The Norwegian Government hacked my start-up

This is not something you hear every day, but this really happened to Colleen Wong and her team at TechSixtyFour! Check out this very thought-provoking blog written by the cybersecurity team she hired after getting hacked by the Norwegian Consumer Council.

DesignSpark Community Manager and all-around geek girl.

13 Aug 2019, 8:38

Comments

August 28, 2019 09:41

Much of the objection raised by the blog was to the short (in the blogger's view) amount of time between the time the start-up was notified by the Norwegian Government and the presence of vulnerability was announced to the press. He doesn't indicate how the start-up responded in the month between the initial notice and release to the press. Nor does he state how much the government revealed about the attack mechanisms in the statement to the press.
Depending on these two pieces of information, I might sympathize, or I might not. Did the start-up promptly reply to the initial notice, immediately start efforts to close the vulnerability, and ask for time to address it before any government statement? That would earn some sympathy.
Did the government release details of the vulnerabilities found, or just the fact that vulnerabilities were found in the product(s). I'd have more sympathy in the former case than the latter case.

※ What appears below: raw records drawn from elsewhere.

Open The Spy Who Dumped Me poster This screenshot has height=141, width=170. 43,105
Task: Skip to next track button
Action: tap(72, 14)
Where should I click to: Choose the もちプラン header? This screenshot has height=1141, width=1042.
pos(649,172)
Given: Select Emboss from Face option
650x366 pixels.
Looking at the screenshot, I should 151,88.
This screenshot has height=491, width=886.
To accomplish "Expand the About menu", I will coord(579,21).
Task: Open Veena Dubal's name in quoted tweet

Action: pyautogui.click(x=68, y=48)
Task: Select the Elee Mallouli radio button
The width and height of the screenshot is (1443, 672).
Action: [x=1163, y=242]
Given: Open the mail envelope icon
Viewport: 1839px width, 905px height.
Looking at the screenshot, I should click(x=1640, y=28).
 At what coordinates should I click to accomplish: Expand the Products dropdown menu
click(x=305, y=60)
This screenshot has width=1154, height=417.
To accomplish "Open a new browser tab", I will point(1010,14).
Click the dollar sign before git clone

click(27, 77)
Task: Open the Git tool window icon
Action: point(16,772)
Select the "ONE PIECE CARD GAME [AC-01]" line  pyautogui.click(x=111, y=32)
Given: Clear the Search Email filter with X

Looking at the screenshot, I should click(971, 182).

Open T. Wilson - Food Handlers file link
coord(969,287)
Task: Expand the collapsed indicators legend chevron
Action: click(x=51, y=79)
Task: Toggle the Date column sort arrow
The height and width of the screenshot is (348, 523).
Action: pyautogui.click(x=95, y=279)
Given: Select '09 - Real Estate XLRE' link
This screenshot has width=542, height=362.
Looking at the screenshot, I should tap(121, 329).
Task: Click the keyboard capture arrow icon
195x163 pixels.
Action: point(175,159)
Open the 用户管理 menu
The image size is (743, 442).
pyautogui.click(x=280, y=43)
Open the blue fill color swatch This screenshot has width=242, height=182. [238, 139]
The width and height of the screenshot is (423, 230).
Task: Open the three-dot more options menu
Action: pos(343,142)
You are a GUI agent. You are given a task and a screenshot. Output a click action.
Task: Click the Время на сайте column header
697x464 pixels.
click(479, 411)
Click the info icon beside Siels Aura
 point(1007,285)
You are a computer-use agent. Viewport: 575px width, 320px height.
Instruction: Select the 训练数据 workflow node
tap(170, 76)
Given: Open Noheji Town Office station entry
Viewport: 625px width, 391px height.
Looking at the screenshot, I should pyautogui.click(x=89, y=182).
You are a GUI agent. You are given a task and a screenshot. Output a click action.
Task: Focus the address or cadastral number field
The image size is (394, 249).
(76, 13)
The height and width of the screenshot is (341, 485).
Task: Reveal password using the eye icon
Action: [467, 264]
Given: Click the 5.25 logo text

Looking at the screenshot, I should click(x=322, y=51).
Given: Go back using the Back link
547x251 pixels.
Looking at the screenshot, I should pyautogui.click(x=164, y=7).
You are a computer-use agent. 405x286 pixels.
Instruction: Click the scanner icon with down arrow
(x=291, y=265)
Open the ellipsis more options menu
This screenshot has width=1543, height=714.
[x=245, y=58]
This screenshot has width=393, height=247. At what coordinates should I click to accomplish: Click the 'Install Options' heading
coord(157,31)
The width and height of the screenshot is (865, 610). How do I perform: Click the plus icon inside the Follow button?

Some product categories and technologies used to implement them are subject to tighter regulations for good reasons - to protect user safety, and to protect against interfering with operation of other products.

I am strongly in favor STEM programs and the maker movements encouraging innovation and problem solving. But even innovative product development needs to address the safety and interoperability aspects of the product. And by the time a start-up has retail distribution already set up, they should be serious enough to be address these less glamorous aspects of development.

August 27, 2019 07:02

So apps allowing kids to be tracked by third parties should not need fixing because the engineering team is not doing their due diligence?

If you read the other side of the case, even after the specialists had "fixed" the product, the next test still found vulnerabilities. How many chances should you get?